◆ **TEXT BLOCK**:

- - -

SCSS CONFERENCE IN 2015
LEXINGTON, KY March 5-7, 2015
The Fifty-Third Annual Meeting of the Southern Conference on Slavic Studies (SCSS) will be held at the Hilton Hotel in Downtown Lexington, KY, March 5-7, 2015. The meeting is supported by ASEEES and will be hosted by the University of Kentucky, Transylvania University, Eastern Kentucky University, and Morehead State University. SCSS is the largest of the regional Slavic and Eurasian Studies associations and its programs attract national and international scholarly participation. The purpose of SCSS is to promote scholarship, education, and in all other ways to advance scholarly interest in Russian, Soviet, East European, and Eurasian studies in the Southern region of the United States and nationwide. Membership in SCSS is open to all persons interested in furthering these goals.

- - -

◆ **MATERIAL SHOWN**:

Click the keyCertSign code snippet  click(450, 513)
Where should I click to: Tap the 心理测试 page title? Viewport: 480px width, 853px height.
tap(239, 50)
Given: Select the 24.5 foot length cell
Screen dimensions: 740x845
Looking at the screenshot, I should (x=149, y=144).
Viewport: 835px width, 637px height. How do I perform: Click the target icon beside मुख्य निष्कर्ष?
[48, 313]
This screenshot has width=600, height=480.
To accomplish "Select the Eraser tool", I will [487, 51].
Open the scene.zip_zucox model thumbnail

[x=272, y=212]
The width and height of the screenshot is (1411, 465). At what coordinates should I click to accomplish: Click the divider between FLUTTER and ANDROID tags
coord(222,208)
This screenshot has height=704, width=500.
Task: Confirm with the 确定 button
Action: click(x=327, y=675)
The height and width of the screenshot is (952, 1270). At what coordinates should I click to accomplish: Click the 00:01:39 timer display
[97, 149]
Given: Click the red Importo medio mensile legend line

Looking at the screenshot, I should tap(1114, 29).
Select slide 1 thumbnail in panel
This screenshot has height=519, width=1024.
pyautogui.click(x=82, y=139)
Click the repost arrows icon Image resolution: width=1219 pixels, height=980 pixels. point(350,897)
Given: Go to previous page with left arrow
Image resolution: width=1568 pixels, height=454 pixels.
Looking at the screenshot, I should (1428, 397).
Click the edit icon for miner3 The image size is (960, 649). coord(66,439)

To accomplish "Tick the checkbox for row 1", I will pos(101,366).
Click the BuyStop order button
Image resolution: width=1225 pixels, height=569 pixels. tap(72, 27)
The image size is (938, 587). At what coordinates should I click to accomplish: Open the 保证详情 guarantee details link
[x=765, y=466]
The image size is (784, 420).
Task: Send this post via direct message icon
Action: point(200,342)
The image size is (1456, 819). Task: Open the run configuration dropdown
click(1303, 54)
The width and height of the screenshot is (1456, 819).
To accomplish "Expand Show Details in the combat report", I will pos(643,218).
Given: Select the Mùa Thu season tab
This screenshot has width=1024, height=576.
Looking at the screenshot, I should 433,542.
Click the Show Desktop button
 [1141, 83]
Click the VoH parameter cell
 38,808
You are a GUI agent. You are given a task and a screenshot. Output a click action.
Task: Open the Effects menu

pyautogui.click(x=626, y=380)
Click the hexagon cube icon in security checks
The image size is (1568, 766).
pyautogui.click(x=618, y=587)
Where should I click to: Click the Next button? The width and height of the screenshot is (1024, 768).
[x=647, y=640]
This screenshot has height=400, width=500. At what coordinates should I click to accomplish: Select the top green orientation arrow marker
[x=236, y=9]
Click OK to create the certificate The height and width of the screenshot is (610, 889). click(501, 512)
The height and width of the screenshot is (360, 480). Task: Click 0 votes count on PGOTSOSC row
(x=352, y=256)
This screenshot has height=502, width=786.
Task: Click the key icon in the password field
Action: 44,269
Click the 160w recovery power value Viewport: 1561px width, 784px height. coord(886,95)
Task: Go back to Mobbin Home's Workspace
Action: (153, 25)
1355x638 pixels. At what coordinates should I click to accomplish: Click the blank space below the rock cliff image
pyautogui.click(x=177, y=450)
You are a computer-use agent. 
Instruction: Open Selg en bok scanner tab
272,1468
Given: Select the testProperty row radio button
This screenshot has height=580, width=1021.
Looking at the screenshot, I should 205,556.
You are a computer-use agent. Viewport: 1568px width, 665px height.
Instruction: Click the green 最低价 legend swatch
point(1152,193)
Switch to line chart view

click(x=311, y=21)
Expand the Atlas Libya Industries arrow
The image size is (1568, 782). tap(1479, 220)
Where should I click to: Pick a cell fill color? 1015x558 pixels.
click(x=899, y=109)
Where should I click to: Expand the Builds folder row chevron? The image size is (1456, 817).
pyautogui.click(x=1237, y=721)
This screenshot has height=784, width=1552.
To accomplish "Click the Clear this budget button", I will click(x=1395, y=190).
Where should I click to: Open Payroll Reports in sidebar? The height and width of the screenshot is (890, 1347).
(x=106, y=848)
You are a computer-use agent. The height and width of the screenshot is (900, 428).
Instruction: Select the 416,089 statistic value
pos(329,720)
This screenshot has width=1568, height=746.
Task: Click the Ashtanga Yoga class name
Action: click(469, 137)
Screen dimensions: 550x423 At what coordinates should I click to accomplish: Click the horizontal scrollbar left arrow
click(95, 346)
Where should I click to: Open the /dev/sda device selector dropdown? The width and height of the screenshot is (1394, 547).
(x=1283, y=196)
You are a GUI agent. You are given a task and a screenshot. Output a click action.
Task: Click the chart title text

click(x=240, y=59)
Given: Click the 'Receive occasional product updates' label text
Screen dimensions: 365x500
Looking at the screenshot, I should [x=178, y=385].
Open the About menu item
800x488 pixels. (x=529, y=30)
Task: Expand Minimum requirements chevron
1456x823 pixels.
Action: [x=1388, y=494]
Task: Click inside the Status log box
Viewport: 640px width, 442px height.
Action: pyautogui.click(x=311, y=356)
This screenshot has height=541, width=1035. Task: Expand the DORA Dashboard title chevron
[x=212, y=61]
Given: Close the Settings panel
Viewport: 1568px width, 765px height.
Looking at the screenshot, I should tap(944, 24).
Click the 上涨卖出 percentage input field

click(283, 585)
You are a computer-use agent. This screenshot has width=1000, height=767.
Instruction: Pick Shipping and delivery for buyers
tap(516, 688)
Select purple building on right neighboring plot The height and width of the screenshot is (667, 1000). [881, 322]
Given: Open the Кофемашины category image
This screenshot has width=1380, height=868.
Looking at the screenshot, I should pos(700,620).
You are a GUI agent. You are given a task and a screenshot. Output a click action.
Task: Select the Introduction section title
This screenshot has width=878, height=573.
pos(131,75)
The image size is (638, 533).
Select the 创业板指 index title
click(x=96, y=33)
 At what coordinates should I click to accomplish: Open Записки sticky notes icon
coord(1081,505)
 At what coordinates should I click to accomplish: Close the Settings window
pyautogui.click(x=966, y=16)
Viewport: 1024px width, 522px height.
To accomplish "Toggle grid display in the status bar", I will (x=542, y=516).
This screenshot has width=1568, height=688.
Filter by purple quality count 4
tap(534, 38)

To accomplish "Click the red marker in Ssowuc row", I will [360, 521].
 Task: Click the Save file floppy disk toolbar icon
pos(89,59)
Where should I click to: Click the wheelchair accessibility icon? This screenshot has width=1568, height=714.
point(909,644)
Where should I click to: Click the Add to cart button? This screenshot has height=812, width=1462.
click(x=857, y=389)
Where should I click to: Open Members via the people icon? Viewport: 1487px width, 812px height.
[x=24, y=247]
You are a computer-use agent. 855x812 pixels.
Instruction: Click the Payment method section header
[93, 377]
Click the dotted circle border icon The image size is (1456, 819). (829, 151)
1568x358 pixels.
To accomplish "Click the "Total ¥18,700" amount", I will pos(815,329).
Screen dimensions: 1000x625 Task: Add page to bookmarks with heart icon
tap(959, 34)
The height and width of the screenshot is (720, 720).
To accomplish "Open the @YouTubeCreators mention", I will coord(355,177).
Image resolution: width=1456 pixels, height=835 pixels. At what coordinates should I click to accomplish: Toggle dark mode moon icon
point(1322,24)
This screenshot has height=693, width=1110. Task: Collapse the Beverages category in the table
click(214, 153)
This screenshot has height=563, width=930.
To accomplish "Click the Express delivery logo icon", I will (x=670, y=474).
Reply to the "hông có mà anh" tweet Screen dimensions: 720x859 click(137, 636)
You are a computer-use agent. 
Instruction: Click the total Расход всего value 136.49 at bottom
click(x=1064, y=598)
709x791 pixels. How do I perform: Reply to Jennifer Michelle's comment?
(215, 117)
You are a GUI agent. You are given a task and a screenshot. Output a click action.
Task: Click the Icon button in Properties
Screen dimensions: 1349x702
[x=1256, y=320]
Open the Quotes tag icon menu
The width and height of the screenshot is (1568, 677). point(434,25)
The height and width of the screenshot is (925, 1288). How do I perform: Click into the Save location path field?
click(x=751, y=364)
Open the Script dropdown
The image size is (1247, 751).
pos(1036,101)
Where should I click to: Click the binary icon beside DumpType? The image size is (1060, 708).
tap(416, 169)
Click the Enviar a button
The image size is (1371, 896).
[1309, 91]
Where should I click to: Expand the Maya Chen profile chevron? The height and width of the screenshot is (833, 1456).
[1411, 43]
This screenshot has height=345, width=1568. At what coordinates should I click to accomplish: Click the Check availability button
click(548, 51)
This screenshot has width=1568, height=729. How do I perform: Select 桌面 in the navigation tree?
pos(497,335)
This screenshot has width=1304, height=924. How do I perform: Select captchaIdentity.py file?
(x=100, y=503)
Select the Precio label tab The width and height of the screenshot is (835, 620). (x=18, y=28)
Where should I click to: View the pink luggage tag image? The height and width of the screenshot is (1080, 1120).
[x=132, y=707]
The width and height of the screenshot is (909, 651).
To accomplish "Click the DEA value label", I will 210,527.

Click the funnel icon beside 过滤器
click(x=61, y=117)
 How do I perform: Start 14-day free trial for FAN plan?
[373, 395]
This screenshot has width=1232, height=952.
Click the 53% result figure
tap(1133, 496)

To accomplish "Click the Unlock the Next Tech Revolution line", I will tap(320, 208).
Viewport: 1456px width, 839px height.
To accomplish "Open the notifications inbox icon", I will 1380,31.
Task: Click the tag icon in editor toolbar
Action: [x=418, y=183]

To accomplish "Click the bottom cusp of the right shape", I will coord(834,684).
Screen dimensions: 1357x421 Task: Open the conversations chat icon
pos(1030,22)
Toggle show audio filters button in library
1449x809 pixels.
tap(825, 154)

- - -

◆ **WORK INSTRUCTIONS**:
- A) Which institutions does the conference announcement name as hosts of the 2015 meeting?
- B) Can you go on with the announcement of the 2015 SCSS meeting in Lexington, starting after its final sentence?
The records are taken from a different source than the text about the conference.

◆ **TASK RESPONSES**:
- A) University of Kentucky, Transylvania University, Eastern Kentucky University, Morehead State University

- B)
HILTON HOTEL LEXINGTON AT ONLY $109 PER NIGHT WITH FREE PARKING, WIFI, AND FREE CONVERSATION WITH FRIENDS AND COLLEAGUES.
ON-LINE REGISTRATION:history.as.uky.edu/awss-scss-registration
LOCAL ARRANGEMENTS: KAREN PETRONE (petrone@uky.edu)
FANTASTIC BANQUET PLANNED ON FRIDAY NIGHT WITH WINE, BEER, AND SOFT DRINK BAR INCLUDED IN BANQUET PRICE--IT IS NOT TOO LATE TO SIGN UP FOR THE BANQUET BY ONE OF THE BEST CATERERS IN KY!!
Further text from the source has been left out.